Liens avec Israël et controverses
Les relations d’Ellison avec Israël et certaines de ses donations suscitent des interrogations quant à l’utilisation potentielle des plateformes pour influer sur l’opinion publique américaine.
- Proximité politique : Ellison entretient des liens personnels avec Benjamin Netanyahou et reçoit régulièrement des personnalités politiques; Netanyahou a lui-même qualifié les plateformes numériques de « l’arme » essentielle.
- Contributions : Ellison a été signalé comme donateur significatif en faveur de causes liées à l’armée israélienne — un point souvent évoqué par les critiques.
- Accusations : le mouvement BDS (Boycott, Désinvestissement, Sanctions) a répertorié Oracle parmi les entreprises accusées de coopérations technologiques avec des forces israéliennes.
Ces éléments alimentent la crainte que le contrôle d’une importante plateforme sociale américaine par un groupe d’investisseurs proches d’Israël puisse modifier la visibilité des contenus sensibles, notamment ceux en provenance de Gaza.
Enjeux sur la modération, l’algorithme et la narration
Plusieurs responsables américains ont explicitement évoqué le rôle des images et des vidéos dans la formation de l’opinion publique. Selon eux, la visibilité de certaines images nuit à la « gestion de l’image » d’Israël aux États-Unis, ce qui a alimenté la volonté politique d’intervenir sur TikTok.
- Contrôle algorithmique : le scénario retenu prévoit qu’une version américaine de l’algorithme soit réentraînée sur des données locales sous supervision d’Oracle, avec des garanties de « sécurité » définies par Washington.
- Risques de biais : des voix critiquent ce cadre, estimant qu’il pourrait servir à filtrer ou hiérarchiser le contenu d’une façon favorable à certains récits politiques.
- Structure de propriété projetée : environ 80 % détenus par investisseurs américains et 20 % par ByteDance, selon les descriptions du plan gouvernemental.
Des déclarations publiques — y compris une vidéo citée de responsables comme Mitt Romney et Antony Blinken — ont renforcé l’interprétation selon laquelle la limitation d’accès à certains contenus faisait bien partie des objectifs visés par la pression politique sur l’application.

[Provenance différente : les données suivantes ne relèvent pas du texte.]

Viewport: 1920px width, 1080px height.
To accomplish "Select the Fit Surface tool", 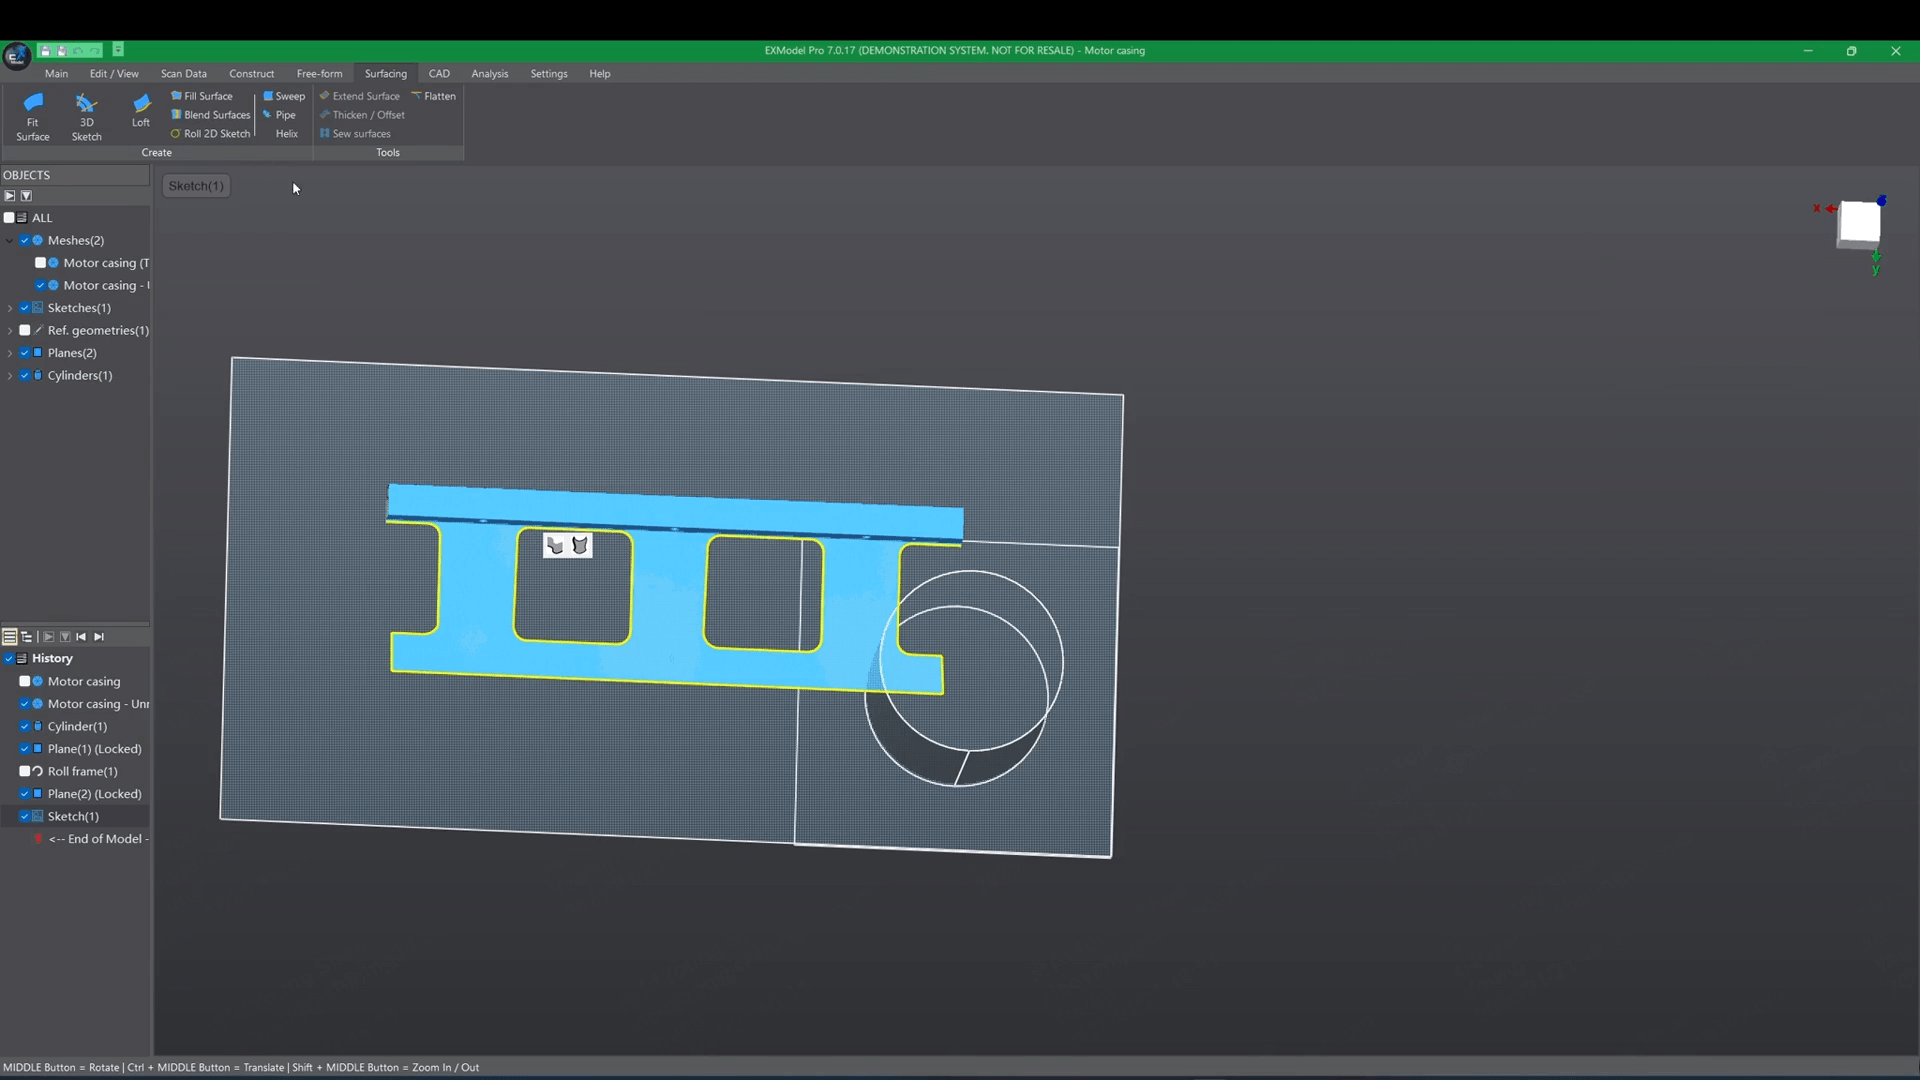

Conséquences attendues et points de vigilance
Si le rachat se concrétise selon les conditions annoncées, plusieurs éléments seront à surveiller dans les mois à venir :
- Les modifications effectives de l’algorithme et l’impact sur la visibilité des contenus politiques et humanitaires.
- Les mécanismes de gouvernance du stockage des données utilisateur et les garanties de confidentialité.
- La concentration des médias et ses conséquences sur la diversité éditoriale et la liberté d’expression.
L’intersection entre infrastructure technique (cloud, données), pouvoir médiatique et intérêts géopolitiques pose une question centrale : comment préserver un espace numérique pluraliste quand des acteurs privés puissants contrôlent à la fois les tuyaux et les contenus ?
Les prochains mois constitueront un test clé pour mesurer l’ampleur des changements : modifications algorithmiques, nouvelles politiques de modération, et réactions des régulateurs, des médias et des utilisateurs. Le nom de Larry Ellison restera au cœur de ce dossier, entre enjeux économiques, technologiques et géopolitiques.